▶ _Supplied data_:
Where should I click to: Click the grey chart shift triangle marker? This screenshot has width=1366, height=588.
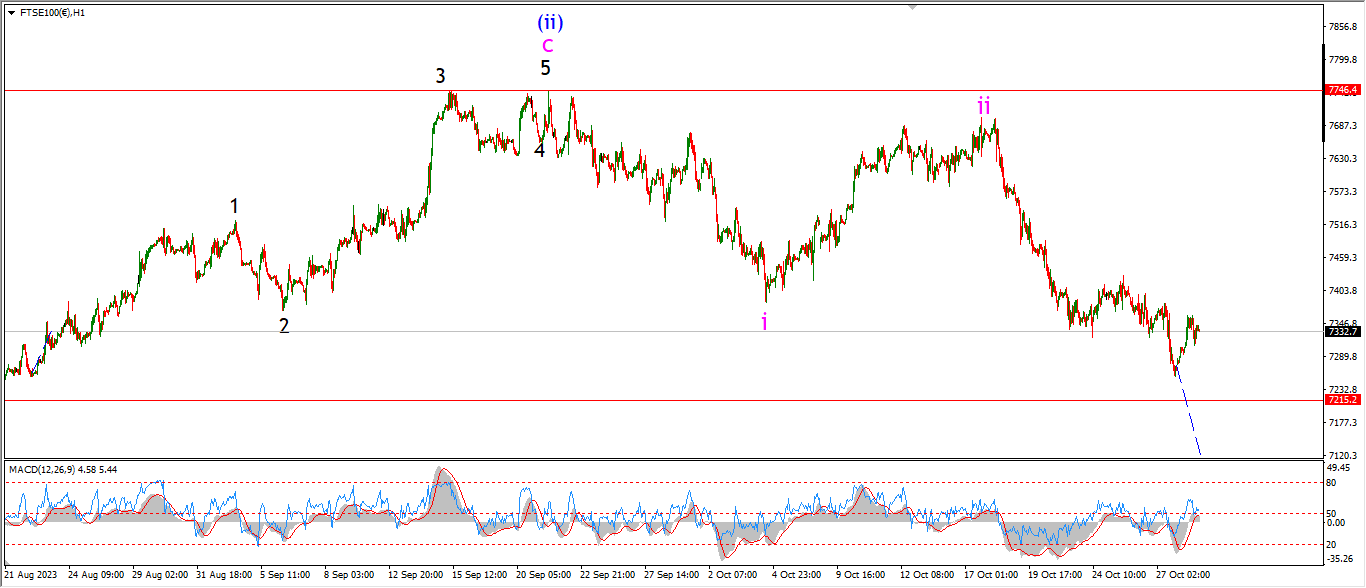[911, 6]
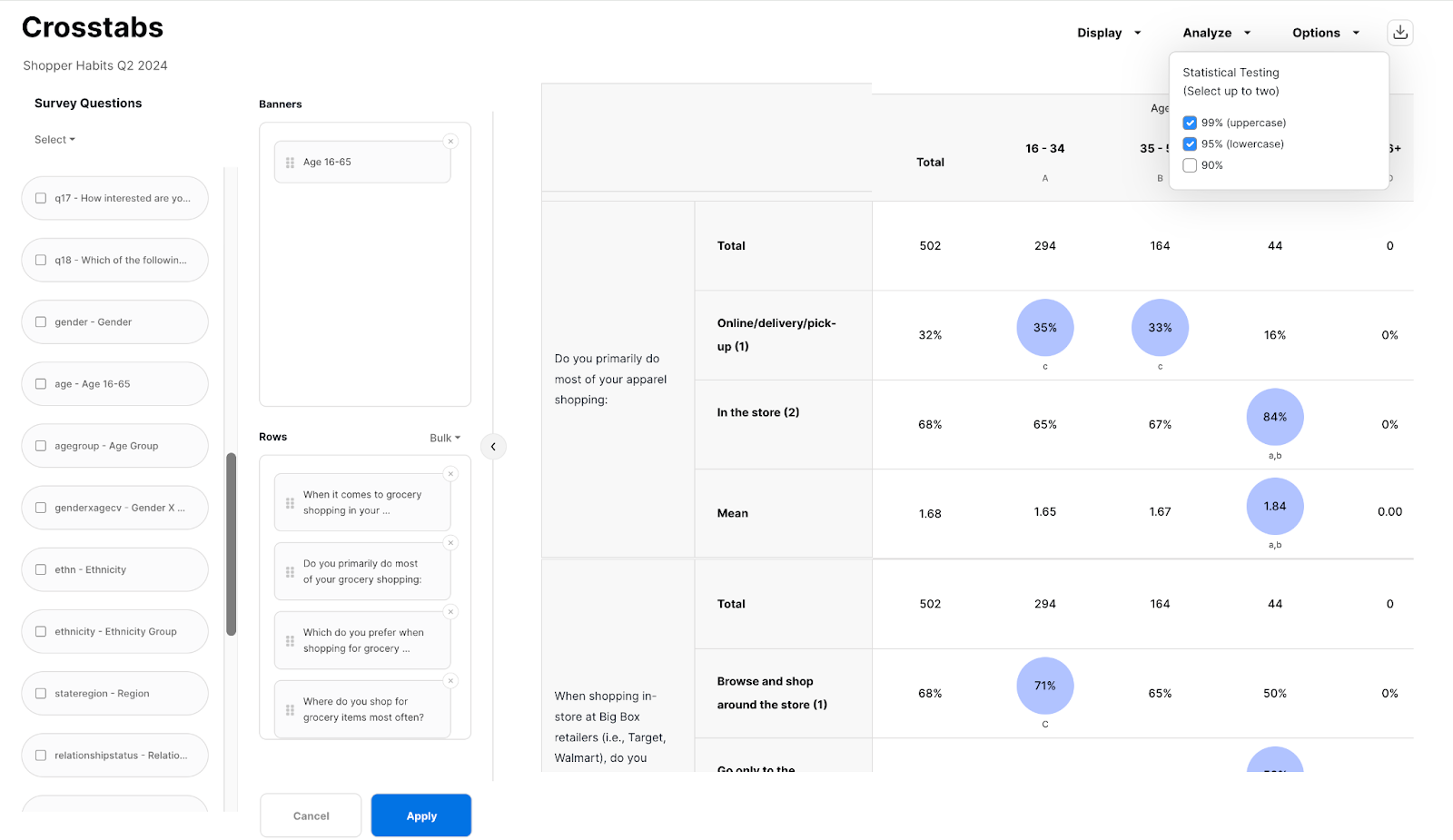Screen dimensions: 1453x840
Task: Tick the ethn - Ethnicity checkbox
Action: (41, 569)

▶ _Exercise description_: Copy the data above word for word, but leave out the pictures.

▶ _Result_:
Where should I click to: Click the grey chart shift triangle marker? This screenshot has width=1366, height=588.
[911, 6]
Screen dimensions: 1453x840
Task: Tick the ethn - Ethnicity checkbox
Action: (41, 569)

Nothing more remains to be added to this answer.